Take PJ Ellis’s Love and Other Scams, a glorious debut romcom telling the story of two con-artists plotting a diamond robbery at London’s ritziest wedding.
Or Sophie Wan’s Women of Good Fortune, coming in March 2024, a fast and fabulous story about bride-to-be Lulu, grudgingly marrying an eligible Shanghai bachelor while her friends plot to steal her wedding gifts.
Or – if I may be so bold – my own historical heist, The Housekeepers, which publishes in July 2023. Set in London in 1905, it tells the story of sharp-witted Mrs King, dismissed from one of Mayfair’s grandest mansions, and about to launch the most audacious robbery high society has ever seen in order to get her revenge.
What makes a heist a joy to read – and write?
Well, from this author’s perspective, it’s all about structure. For heists have rules. We need a glorious prize, a thousand obstacles, a set of fearsome opponents guarding their treasures. And the prize at the heart of the novel can be metaphorical as well as literal. So it goes in The Housekeepers. For Mrs King, leading a gang of former servants and criminal associates, is certainly seeking a fortune – but she’s also after something more subtle and slippery altogether: the truth. Answers to questions that have nagged at her all her life…
Mrs King’s path has clear milestones, ordained by the archetypes of the heist plot: gathering her team, unveiling her plan, running side-jobs here, overseeing double-crossings there. We get surprises, scandals, subterfuge, secrets. And, perhaps most important of all – friendship. Loyalty. The coming-together of a merry band wreaking revenge upon their world – or delivering justice, however you look at it. For of course the heist must operate to its own unique moral code – and that’s all part of the delight.

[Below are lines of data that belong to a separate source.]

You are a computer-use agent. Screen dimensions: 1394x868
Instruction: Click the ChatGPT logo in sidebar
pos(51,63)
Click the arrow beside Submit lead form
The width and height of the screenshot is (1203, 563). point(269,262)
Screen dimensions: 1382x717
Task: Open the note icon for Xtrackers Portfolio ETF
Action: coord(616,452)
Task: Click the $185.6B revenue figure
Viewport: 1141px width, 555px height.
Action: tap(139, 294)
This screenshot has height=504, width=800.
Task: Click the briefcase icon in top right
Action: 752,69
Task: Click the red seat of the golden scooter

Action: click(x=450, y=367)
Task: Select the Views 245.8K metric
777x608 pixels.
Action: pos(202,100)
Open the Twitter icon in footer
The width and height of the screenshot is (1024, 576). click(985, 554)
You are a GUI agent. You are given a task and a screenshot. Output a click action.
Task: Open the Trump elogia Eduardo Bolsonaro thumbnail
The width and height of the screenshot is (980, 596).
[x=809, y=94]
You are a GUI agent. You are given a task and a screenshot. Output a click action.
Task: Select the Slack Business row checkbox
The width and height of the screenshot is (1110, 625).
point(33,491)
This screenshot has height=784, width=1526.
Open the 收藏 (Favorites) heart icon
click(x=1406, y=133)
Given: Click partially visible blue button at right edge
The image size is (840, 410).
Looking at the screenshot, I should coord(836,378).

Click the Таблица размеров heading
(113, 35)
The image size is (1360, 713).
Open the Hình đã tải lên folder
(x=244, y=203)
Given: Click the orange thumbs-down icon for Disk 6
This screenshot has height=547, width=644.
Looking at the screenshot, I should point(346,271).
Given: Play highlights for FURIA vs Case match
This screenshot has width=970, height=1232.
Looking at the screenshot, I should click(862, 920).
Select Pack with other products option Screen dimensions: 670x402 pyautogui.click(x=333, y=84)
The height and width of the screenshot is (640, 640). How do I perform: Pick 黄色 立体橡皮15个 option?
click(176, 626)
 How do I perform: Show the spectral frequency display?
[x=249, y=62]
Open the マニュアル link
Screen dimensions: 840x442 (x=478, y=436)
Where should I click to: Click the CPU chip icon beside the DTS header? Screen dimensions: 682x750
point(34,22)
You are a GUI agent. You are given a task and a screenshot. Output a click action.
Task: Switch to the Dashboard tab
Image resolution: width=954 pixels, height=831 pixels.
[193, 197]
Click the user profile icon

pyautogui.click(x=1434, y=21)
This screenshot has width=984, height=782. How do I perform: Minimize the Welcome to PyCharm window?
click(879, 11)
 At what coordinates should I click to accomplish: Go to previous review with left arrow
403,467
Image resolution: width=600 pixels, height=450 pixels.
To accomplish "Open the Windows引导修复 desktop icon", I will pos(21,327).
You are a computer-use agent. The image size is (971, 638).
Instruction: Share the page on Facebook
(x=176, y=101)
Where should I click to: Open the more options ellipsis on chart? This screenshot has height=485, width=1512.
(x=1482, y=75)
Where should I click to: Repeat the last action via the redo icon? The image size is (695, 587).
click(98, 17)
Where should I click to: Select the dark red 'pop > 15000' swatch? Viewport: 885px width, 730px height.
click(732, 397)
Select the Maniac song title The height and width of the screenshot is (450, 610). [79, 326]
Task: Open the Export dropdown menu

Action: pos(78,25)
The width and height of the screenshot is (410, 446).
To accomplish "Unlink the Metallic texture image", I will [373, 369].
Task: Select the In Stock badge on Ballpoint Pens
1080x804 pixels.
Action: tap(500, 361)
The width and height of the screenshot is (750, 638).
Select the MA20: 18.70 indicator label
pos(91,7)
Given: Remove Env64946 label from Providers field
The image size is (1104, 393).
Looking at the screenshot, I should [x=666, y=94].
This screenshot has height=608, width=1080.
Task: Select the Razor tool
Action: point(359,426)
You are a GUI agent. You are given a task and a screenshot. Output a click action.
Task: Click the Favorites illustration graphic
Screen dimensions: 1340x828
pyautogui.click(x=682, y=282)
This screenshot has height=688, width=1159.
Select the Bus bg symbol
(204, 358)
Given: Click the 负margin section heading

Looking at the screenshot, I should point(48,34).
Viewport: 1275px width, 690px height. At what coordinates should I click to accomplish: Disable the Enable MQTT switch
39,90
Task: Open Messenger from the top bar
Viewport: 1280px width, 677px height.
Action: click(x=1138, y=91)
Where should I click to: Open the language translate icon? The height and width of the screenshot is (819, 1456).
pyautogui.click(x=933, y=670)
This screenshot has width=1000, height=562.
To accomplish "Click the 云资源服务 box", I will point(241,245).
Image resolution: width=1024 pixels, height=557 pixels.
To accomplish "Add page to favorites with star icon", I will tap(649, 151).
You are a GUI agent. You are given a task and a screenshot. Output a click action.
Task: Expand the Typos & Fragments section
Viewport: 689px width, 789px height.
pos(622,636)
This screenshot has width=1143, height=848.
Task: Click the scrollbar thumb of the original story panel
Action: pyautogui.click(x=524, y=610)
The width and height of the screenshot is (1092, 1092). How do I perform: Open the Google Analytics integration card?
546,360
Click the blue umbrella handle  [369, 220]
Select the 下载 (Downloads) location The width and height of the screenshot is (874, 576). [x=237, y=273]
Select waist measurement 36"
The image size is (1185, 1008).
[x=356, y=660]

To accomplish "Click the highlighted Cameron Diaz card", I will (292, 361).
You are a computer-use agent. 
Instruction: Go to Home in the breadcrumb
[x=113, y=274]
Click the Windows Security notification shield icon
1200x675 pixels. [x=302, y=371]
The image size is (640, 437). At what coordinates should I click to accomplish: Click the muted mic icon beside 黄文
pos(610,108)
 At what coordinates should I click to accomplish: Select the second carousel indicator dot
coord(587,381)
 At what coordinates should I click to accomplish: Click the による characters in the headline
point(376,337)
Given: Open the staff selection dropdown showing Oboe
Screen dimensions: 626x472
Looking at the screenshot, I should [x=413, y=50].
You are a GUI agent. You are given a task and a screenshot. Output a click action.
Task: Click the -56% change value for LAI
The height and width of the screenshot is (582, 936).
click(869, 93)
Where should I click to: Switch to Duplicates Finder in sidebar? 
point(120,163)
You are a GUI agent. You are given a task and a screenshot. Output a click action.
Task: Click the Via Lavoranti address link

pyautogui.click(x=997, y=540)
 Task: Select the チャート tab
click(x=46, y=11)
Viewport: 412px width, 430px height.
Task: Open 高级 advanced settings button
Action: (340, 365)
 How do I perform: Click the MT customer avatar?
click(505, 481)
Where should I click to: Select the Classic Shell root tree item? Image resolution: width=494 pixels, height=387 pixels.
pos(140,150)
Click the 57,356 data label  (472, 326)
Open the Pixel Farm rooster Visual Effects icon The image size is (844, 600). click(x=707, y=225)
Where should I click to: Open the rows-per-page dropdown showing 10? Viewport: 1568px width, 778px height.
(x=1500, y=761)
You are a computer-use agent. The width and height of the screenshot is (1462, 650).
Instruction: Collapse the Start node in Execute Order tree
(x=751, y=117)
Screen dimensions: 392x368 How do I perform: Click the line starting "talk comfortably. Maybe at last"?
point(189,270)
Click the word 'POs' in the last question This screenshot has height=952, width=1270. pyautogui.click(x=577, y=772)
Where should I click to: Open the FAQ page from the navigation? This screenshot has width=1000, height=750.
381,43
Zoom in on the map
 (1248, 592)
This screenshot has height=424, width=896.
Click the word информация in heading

The Housekeepers has been described as Upstairs Downstairs meets Ocean’s Eleven which is possibly THE GREATEST COMPLIMENT that could ever be bestowed upon it. The iconic Danny Ocean is of course the perfect example of a heist protagonist. Cool-headed, charismatic, secretive; he drives his team, and his story, with verve and ambition, and we are gripped as well. It was the remote, sardonic qualities of the heist leader that I was channelling when creating my very own Mrs King. Because it takes more than gumption to rob a Las Vegas casino – or a glorious Park Lane mansion. You need a chip of ice in the heart, a certain audacious self-belief, too.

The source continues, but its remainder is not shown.